2) L’approche de M. Doucet par rapport au trouble de jouissance

[86] L’évaluateur de la société pipelinière, M. Doucet, conclut qu’il n’y a pas de trouble de jouissance. Son opinion diffère de celle de M. Hennigar en ce qui a trait à la question de savoir si toute permission pouvant être exigée auprès de la société pipelinière serait accordée. M. Doucet croit que tout consentement exigé serait reçu au cours de la période de diligence raisonnable d’un acheteur. Dans son rapport, il reconnaît que le propriétaire foncier est d’avis que la servitude restreint largement l’utilisation de son bien-fonds. Toutefois, M. Doucet est d’avis que des immeubles et d’autres structures peuvent être construits à l’extérieur de la zone de sécurité. Il croit aussi que la zone de sécurité, et que la servitude elle-même, peut aussi être utilisée comme stationnement et entrepôt.

[87] L’avis de M. Doucet a comme fondement son opinion selon laquelle l’utilisation optimale du bien serait un seul site industriel pouvant accueillir un gros édifice et une aire de stationnement. L’édifice serait positionné au nord-est de la servitude, et le reste du site serait utilisé comme aire de stationnement ou de dépôt.

[88] M. Doucet était aussi conscient qu’avant la création de la servitude, le propriétaire avait envisagé de subdiviser le bien en neuf terrains. Il observe que des terrains plus petits peuvent être placés de part et d’autre de Cave Court et qu’un terrain pourrait faire face au chemin Old Black River. On ne sait pas combien de terrains de la sorte pourraient être créés selon M. Doucet.

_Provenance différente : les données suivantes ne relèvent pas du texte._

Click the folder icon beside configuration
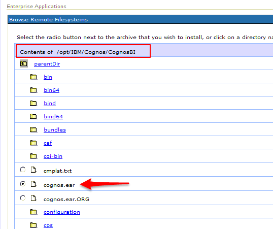The width and height of the screenshot is (273, 229). point(33,212)

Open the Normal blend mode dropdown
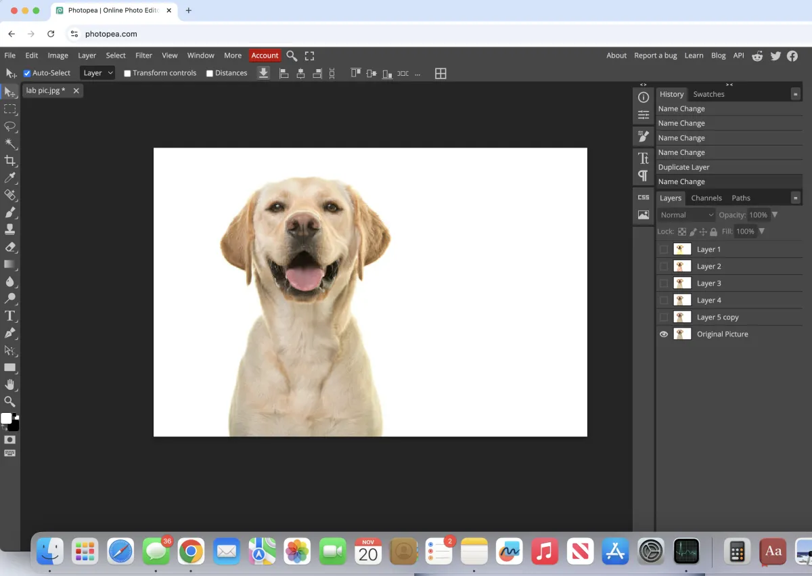(x=687, y=215)
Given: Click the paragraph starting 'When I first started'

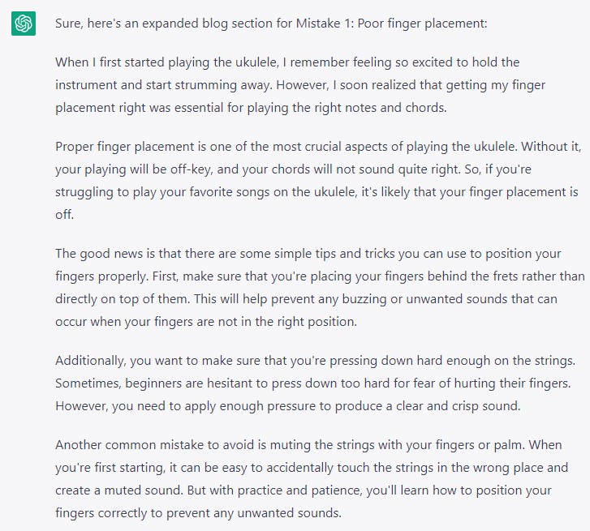Looking at the screenshot, I should (x=300, y=84).
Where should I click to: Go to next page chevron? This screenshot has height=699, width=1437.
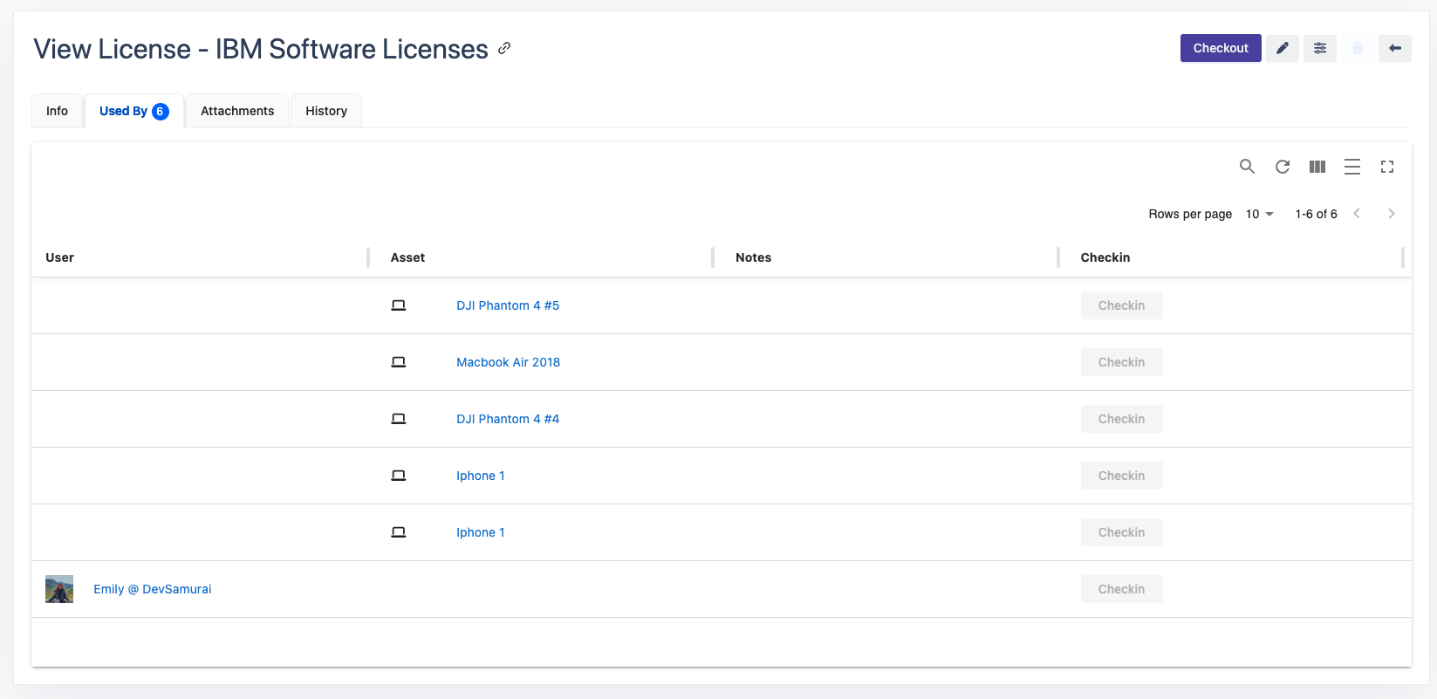[1391, 214]
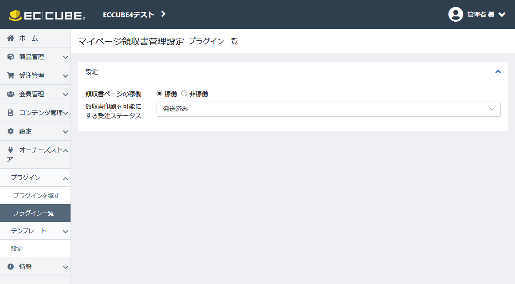
Task: Click the gear icon for 設定
Action: click(x=11, y=131)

[89] M. Doucet a utilisé une valeur à l’acre de 90 000 $ pour calculer que la valeur marchande de la servitude s’élevait à 229 000 $. Comme il l’a jugé, aucune perte de valeur marchande n’a été occasionnée pour les biens-fonds restants, donc aucun trouble de jouissance au montant proposé par la société pipelinière devant le CAP comme indemnité appropriée.

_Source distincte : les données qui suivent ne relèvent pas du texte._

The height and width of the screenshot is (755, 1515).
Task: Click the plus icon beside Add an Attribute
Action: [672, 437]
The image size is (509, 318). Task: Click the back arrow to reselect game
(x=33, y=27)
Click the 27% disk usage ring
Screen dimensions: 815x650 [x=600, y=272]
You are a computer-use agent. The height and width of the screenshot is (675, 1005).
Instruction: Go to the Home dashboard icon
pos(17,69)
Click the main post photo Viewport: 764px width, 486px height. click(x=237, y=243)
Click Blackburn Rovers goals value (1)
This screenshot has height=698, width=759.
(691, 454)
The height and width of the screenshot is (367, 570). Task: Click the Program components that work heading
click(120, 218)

3) Approche de M. Hennigar par rapport au trouble de jouissance

[90] L’évaluateur du propriétaire foncier, M. Hennigar, a adopté l’approche selon laquelle la servitude et la zone de sécurité imposent des restrictions à l’utilisation de ces biens-fonds, selon lesquelles un tiers doit donner la permission pour réaliser diverses activités. Il en résulte que la totalité des droits de propriété foncière détenus antérieurement a considérablement été réduite lorsque la servitude a été établie. L’évaluateur a par conséquent fondé son analyse quant à l’utilisation optimale sur ce qui pourrait, selon ce qu’il affirme, être réalisé avec les aires « A » et « C » sans demander la permission d’un tiers.

[91] De plus, M. Hennigar a observé qu’en raison des restrictions sur la servitude, la seule façon de traverser cette dernière est d’utiliser un véhicule sur une voie pavée. Par conséquent, l’accès aux biens-fonds appelés zone « A » a été considérablement restreint, et peut ne pas être possible du tout, compte tenu des conditions relatives à la promenade Bayside et du fait que du remblai serait nécessaire pour élever le niveau du sol à cet endroit.

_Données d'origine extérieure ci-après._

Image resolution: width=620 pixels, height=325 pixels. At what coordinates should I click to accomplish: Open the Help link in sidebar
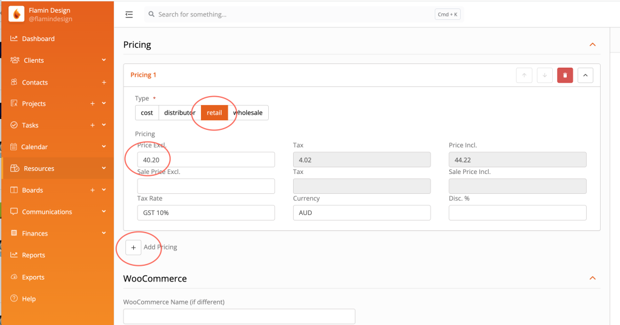[x=28, y=298]

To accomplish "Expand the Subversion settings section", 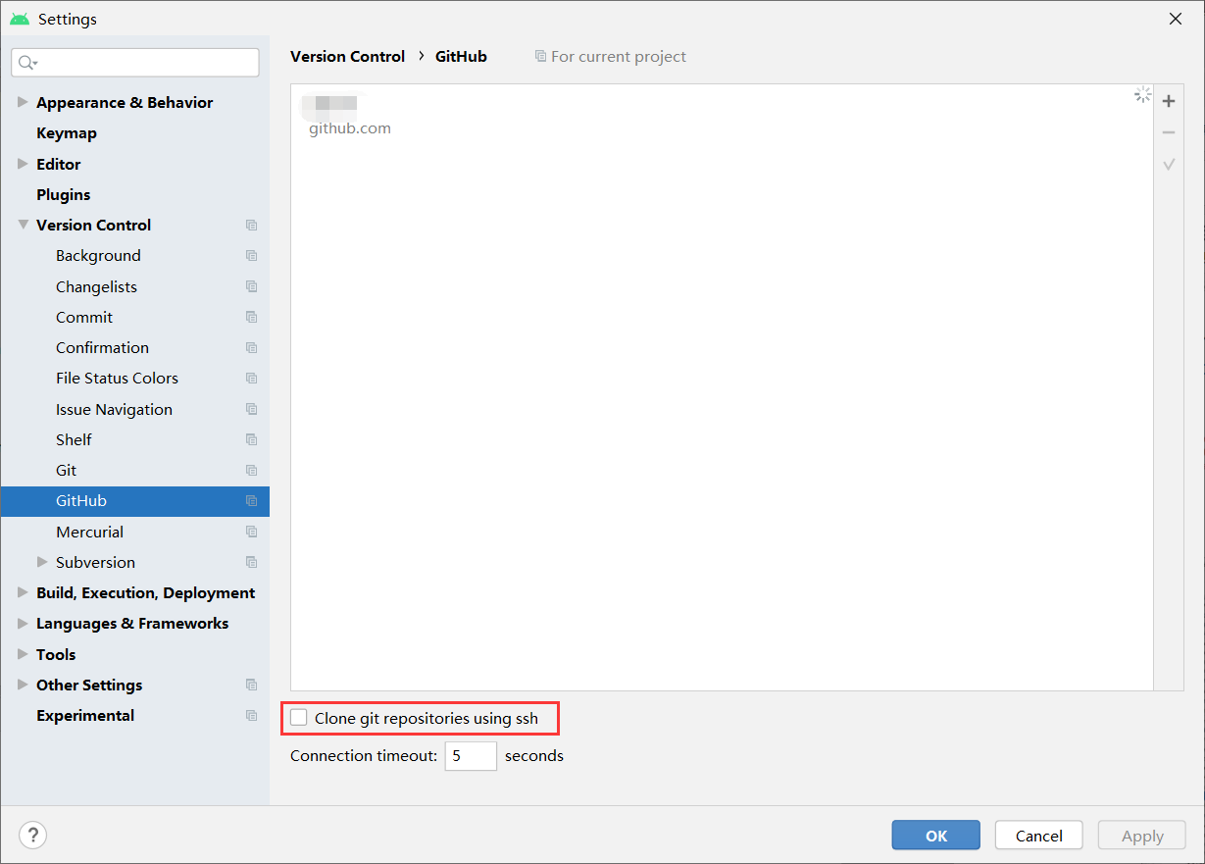I will pyautogui.click(x=40, y=562).
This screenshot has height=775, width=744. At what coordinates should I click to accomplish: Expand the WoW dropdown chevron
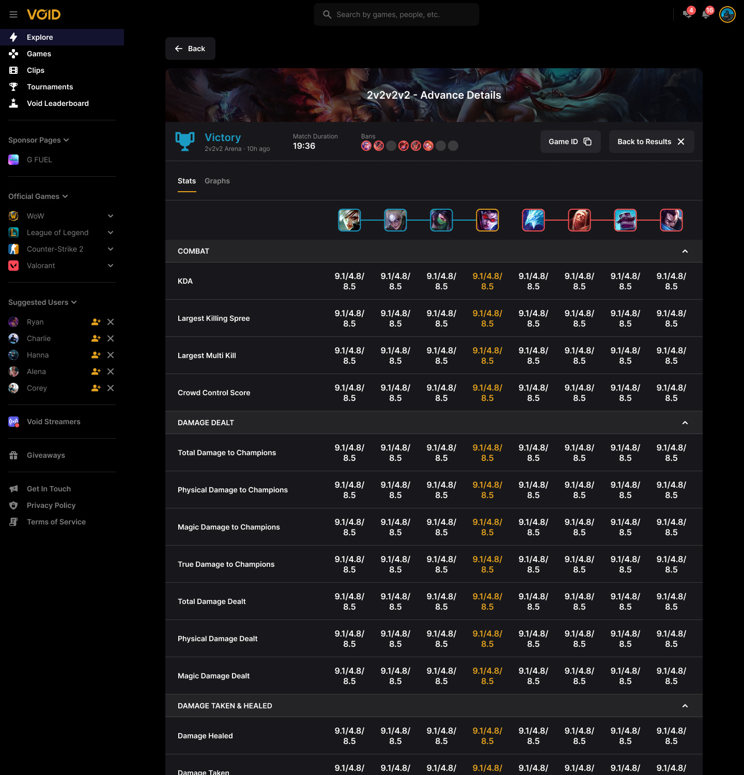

[92] M. Hennigar a établi qu’en plus de l’endroit, de la topographie et des dimensions du bien, l’utilisation optimale des biens-fonds restants a été fixée par les dimensions réelles de chacune des zones créées lorsque la servitude a divisé le bien. Les exigences en matière de retrait et les restrictions quant aux zones de sécurité ont aussi eu des conséquences sur la superficie réelle du bâtiment qui pourrait être construit sur les zones « A » et « C ». Selon M. Hennigar, les formes de construction pouvant être placées dans ces zones sans nécessiter la permission d’un tiers n’étaient pas optimales en ce qui a trait à la zone utilisable du terrain. Il a toutefois bien mentionné que dans la plupart des cas, un bâtiment plus petit peut être construit. Une copie de la carte provenant du rapport de M. Hennigar illustrant les trois zones, la servitude et la zone de sécurité est jointe à titre d’annexe « B ».

[93] M. Hennigar a examiné chacune des trois superficies du terrain et a calculé que seule la zone « B » avait assez d’espace pour y construire alors que les zones « A » et « C » seraient mieux utilisées pour l’agrandissement vers le sud par le propriétaire. Son opinion repose sur l’incertitude de l’approbation, ce qui signifiait que l’accès à la zone « A » peut ne pas être possible.

[94] En ce qui a trait à la zone de sécurité, M. Hennigar a conclu que les restrictions concernant l’utilisation peuvent ou peuvent ne pas entraver le développement futur. Même s’il était possible que la permission soit accordée pour les secteurs à développer, il a jugé qu’il serait aussi raisonnable de conclure que la permission pourrait être révoquée. Il a aussi observé que certains utilisateurs du terrain à usage industriel pourraient exploiter une entreprise pouvant ne pas être autorisée dans les environs du pipeline ou pourraient ne pas vouloir s’établir près du pipeline pour des raisons de sécurité et de stigmatisation.

[95] La conclusion générale que M. Hennigar a tirée, que le CAP a accueillie, est que l’incertitude quant à l’utilisation future des biens-fonds représentait un problème. La ville de Saint John n’a pas connu de pénurie de terrains à usage industriel et aucune caractéristique propre au site ne permettait d’augmenter la valeur des biens-fonds à l’intérieur de la zone de sécurité du parc industriel McAllister par rapport à d’autres biens-fonds. Sa conclusion est que la réduction des droits réduirait les prix pour un acheteur ou un investisseur.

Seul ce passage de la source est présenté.